Soulignant que la reconnaissance de l’Etat d’Israël comme Etat juif était impossible, il a déclaré que le processus de paix n'était pas adapté au contexte actuel, qu’il était devenu un instrument aux mains du régime sioniste pour tromper l'opinion internationale et développer ses colonies dans les territoires occupés, retardant ainsi l’instauration de la paix dans cette région.
Il a affirmé que les Israéliens avaient rejeté toutes les dispositions au niveau international, pour la création de deux gouvernements, et que le régime sioniste privilégiait les juifs, ignorant les droits des Arabes qui constituent 20% de la population des territoires occupés.
«Le régime sioniste doit accepter un Etat palestinien aux frontières déterminées en 1967, or ce régime cherche à fonder un gouvernement raciste privilégiant les citoyens juifs», a-t-il dit.
Les ministres des Affaires étrangères des pays membres de la Ligue arabe se réuniront au Caire, le 5 mai, pour étudier les activités d'aide humanitaire aux Palestiniens.

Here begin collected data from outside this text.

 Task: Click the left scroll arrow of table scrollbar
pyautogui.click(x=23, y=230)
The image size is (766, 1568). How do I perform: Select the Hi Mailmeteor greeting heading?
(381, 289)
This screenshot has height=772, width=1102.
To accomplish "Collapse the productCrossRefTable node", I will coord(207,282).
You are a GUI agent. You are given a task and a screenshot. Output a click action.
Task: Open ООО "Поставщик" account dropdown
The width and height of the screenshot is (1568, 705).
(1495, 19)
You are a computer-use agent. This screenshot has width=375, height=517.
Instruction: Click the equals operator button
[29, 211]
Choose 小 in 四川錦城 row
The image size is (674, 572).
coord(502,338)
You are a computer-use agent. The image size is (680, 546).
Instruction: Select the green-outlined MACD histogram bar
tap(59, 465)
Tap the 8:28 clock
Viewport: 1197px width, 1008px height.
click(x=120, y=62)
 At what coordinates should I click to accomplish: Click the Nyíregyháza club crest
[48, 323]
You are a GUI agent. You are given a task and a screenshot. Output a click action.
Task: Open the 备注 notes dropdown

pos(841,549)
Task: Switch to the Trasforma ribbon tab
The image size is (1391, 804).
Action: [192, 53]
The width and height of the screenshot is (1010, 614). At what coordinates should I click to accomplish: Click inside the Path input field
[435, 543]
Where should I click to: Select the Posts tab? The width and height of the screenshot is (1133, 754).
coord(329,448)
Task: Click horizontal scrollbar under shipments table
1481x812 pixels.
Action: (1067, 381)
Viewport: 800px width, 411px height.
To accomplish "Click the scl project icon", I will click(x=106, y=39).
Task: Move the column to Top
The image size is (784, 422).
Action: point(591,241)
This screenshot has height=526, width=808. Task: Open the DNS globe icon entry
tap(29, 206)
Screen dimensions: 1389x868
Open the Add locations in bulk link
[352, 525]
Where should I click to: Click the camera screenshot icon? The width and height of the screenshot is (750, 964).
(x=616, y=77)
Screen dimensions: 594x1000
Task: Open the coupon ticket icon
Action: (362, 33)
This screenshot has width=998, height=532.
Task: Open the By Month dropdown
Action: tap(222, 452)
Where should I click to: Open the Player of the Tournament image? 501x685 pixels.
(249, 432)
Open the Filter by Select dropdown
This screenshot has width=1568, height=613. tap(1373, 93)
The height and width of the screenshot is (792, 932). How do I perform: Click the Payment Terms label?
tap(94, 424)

Benjamin Netanyahu, premier ministre extrémiste du régime sioniste, refusant l'idée de deux Etats, palestinien et israélien, a déclaré : "Israël attend des Palestiniens qu'ils reconnaissent Israël comme l'Etat du peuple juif, c’est notre condition pour une reprise des négociations avec Mahmoud Abbas, chef de l'autorité palestinienne".